Storage capacity
Performance testing is our bread and butter, but it's far from the only element to the storage equation. Capacity counts for a lot, and that's where we've seen some of the biggest gains over the years.

The anemic capacity of early SSDs skews the above graph some, but if you just pay attention to the yellow bars, it's clear that the storage capacity of mechanical hard drives has grown by leaps and bounds. Back when we started using this test system, the biggest hard drive in the market weighed in at 250GB. Today, that's half the capacity of just one of a 2TB Caviar Green's four platters.

An eightfold increase in 3.5" storage capacity in less than five years is quite an achievement. The capacity of 2.5" notebook drives has grown, too, from a maximum of just 100GB to a half-terabyte today.
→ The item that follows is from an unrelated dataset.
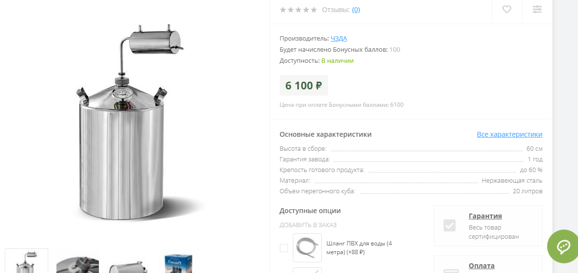Image resolution: width=578 pixels, height=273 pixels.
Task: Select the first still thumbnail
Action: click(27, 261)
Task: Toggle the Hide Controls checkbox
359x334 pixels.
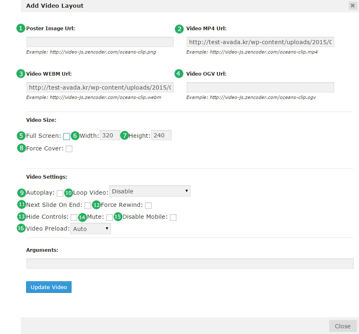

I have a soft spot for Western Digital's 10k-RPM Raptors, and it's worth noting that these drives have jumped in capacity from just 37GB at launch to 300GB with the latest VelociRaptor. What makes this nearly order-of-magnitude increase so impressive is the fact that the new VelociRaptor is a 2.5" drive (although not thin enough to fit in most notebooks) while the rest of the Raptor family are of the much larger 3.5" variety.

SSDs may be the new hotness, but storage capacity remains their greatest challenge. 256GB is a long, long way from 2TB. And that's before considering the cost per gigabyte. Of course, solid-state drives have other strengths.